[Dataset excerpt]
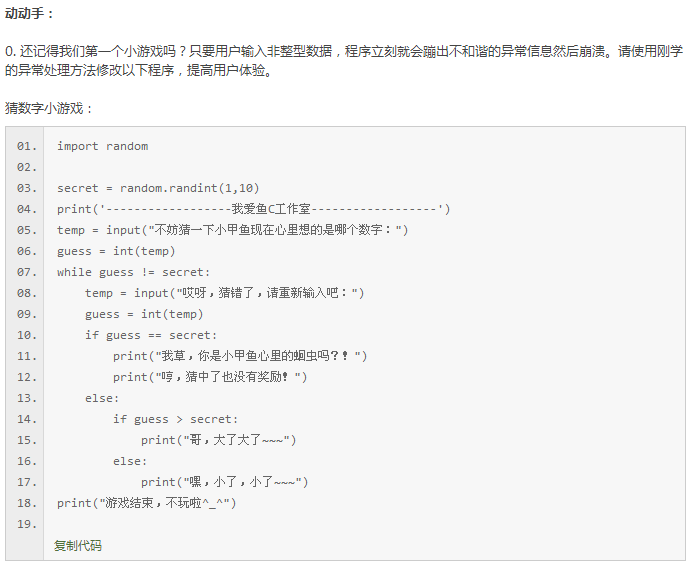This screenshot has width=689, height=564.
Task: Click the 猜数字小游戏 subtitle text
Action: [x=48, y=108]
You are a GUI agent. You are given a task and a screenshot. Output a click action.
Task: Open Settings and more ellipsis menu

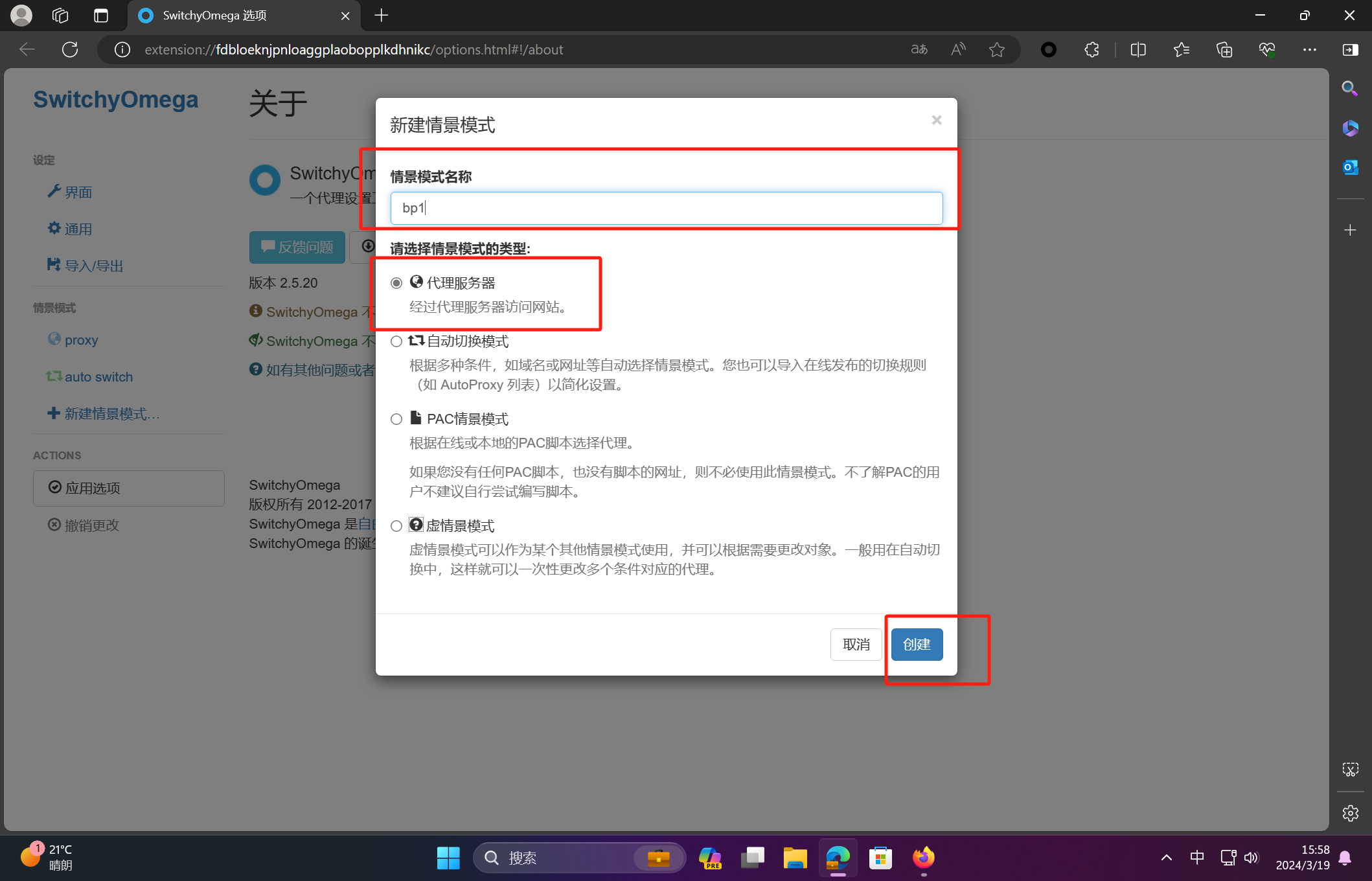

WHAT THIS TASK INVOLVES
Convert every line of the records above into a numbered list, omitting blank lines. Leave the pictures out of the list.

FULL RESPONSE
1. This screenshot has width=689, height=564.
2. Task: Click the 猜数字小游戏 subtitle text
3. Action: [x=48, y=108]
4. You are a GUI agent. You are given a task and a screenshot. Output a click action.
5. Task: Open Settings and more ellipsis menu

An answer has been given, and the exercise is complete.